Bioresponsive inulin‐azobenzene nanostructures for targeted drug delivery to colon

Abstract Here, a series of amphiphilic inulin‐azobenzene (IAb) conjugates has been synthesized by the reaction of inulin, a naturally occurring polysaccharide, with varying amounts of 6‐(3‐(4‐[4‐dimethylaminophenylazo]‐phenyl)‐thioureido)‐hexanoic acid (Azo‐ahx), an azobenzene linker. The resulting IAb conjugates (IAb‐1, IAb‐2 and IAb‐3 with 1, 3, and 5% substitution of the linker, respectively) self‐assembled into nanostructures in aqueous environment, which were then used to encapsulate the hydrophobic drug molecules, ornidazole (OZ) and 5‐fluorouracil (FU).

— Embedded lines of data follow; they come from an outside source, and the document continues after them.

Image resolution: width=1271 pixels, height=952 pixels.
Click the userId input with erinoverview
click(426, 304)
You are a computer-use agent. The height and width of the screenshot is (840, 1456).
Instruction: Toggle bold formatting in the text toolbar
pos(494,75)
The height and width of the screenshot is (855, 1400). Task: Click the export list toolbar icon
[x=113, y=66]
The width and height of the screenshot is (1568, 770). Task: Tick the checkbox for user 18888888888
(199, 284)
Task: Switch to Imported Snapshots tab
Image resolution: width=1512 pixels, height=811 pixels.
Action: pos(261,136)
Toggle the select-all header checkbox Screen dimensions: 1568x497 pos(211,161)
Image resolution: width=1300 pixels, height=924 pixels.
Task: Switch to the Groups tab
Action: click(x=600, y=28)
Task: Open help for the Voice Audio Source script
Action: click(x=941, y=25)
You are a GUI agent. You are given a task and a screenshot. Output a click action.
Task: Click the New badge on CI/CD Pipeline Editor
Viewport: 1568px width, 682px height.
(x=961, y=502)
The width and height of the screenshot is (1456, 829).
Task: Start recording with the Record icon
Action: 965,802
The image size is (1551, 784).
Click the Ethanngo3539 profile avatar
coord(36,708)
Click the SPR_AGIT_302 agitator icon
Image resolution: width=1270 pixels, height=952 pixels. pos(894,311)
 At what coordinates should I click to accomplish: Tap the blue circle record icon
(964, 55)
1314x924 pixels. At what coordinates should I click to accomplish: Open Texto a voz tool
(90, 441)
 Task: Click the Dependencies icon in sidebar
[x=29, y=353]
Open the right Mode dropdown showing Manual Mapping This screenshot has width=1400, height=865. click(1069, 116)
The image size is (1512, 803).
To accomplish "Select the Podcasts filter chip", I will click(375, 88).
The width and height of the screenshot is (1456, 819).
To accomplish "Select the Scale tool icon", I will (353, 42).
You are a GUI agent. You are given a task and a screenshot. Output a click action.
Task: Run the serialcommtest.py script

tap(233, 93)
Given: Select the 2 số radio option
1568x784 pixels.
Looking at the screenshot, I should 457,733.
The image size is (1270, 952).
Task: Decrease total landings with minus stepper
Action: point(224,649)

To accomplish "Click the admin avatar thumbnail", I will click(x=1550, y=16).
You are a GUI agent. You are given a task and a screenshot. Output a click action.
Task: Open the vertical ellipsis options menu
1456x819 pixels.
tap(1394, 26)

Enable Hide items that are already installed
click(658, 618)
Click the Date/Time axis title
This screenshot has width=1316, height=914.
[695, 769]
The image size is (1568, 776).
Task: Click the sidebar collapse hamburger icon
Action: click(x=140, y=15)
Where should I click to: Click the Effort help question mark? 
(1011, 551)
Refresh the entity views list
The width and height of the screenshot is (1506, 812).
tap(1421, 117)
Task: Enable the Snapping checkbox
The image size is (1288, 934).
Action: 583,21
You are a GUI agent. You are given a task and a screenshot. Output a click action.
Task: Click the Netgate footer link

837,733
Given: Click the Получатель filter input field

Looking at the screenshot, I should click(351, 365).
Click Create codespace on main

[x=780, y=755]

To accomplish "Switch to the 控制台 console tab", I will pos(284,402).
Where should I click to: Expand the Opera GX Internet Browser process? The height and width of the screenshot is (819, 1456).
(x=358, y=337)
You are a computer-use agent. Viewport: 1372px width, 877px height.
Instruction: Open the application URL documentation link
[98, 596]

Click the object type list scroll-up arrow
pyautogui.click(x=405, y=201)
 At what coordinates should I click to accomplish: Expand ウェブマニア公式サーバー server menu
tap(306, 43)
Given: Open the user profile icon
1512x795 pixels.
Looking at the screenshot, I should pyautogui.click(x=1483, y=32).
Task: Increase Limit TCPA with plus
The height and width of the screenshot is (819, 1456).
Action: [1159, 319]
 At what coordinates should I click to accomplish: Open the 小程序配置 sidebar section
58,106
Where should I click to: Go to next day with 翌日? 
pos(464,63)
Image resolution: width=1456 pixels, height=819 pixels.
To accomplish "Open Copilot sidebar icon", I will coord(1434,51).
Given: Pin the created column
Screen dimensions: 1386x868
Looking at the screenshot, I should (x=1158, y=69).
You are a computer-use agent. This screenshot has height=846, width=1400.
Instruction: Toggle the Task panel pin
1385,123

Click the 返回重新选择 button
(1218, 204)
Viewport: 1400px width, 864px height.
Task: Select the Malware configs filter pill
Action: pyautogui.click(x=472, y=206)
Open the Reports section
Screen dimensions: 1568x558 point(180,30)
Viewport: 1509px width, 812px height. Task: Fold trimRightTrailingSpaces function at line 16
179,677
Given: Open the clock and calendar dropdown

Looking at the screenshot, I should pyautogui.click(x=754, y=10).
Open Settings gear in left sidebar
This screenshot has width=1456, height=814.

Drug loaded and unloaded nanostructures were subjected to characterization by spectroscopic and dynamic light scattering (DLS) techniques. The sustained drug release behavior of these nanostructures was studied by dialysis bag method at different pH values. Enzyme‐responsive drug release behavior was investigated under the influence of inulinase. Besides, the best formulation, IAb‐1, not only showed antioxidant potential but also exhibited good wound healing properties as evidenced by in vitro scratch assay in HaCaT cells. The self‐assembled nanostructures of IAb‐1 were found be non‐toxic to cells even up to 700 μg/ml as tested by MTT assay on HEK 293 and HeLa cells. In conclusion, the potential of self‐assembled drug loaded inulin‐azo nanostructures has been demonstrated for the targeted drug delivery applications.